What can a creditor do to collect?

While the automatic stay protections are instantaneous, they are not undefined. By filing a petition for stay, a creditor can seek court permission to continue collection efforts against a debtor and in particular against an asset from the bankruptcy estate. For example, a mortgagee may seek relief to foreclose a property that is “under water”. Likewise, a lender can request relief to repossess an under-secured asset such as a vehicle. In each case, the creditor must demonstrate to the court that there is a “cause” to lift the automatic stay.

Please Click here for a visual outlining the stay process and the considerations creditors should consider when determining whether to file a stay application.

In deciding whether or not there is a “reason” for lifting the stay, courts will consider a number of factors, including:

  • If the warranty is properly insured;
  • If the debtor takes good care to keep the collateral;
  • If the debtor has not paid taxes on the collateral;
  • Whether the debtor makes interim payments on the collateral (i.e. adequate protection payments);
  • If there is equity in the collateral;
  • If the collateral is necessary for the debtor to reorganize (i.e. a mechanic who needs his garage mortgaged to repair cars and run his business);
  • If the value of the collateral decreases; and
  • If the debtor is the cause of an “undue delay” in the bankruptcy case.

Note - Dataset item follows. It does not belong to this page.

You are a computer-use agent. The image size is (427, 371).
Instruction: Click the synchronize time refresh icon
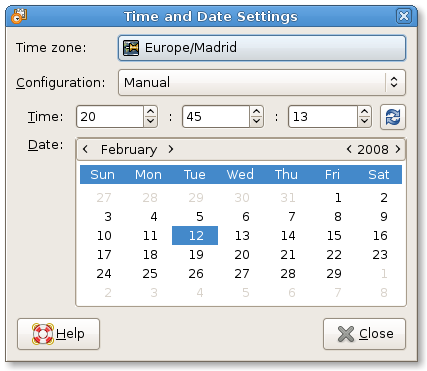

If a debtor fails in one of these categories, a court can find a “ground” to lift the automatic stay. If the creditor’s request for a stay is granted, the creditor can then proceed to all recovery efforts vis-à-vis the guarantee which is no longer subject to automatic suspension. It is essential that the obligee only proceeds against this guarantee which is specifically listed in the request for compensation and the order granting it. If the creditor takes recovery action against other property of the estate or the debtor personally, the creditor can still be penalized for violation of the automatic stay.

Conversely, a court may dismiss a creditor’s request for a lifting of the automatic stay. If this is the case, the guarantee remains part of the bankruptcy estate and subject to the protections of the stay. This means no foreclosure, no litigation, no repossession, etc. It’s important to note that creditors can have more than a bite to eat. A creditor whose original claim was rejected may file another claim for reparation if, within months of the onset of bankruptcy, the debtor, for example, still fails to make payments, destroys the property, or maintains no insurance required.

In summary, creditors should heed the warnings given to them when it comes to dealing with bankrupt debtors. Indeed, it is better to ask a bankruptcy court for the lifting of the stay rather than the remission of violations of the stay. Why?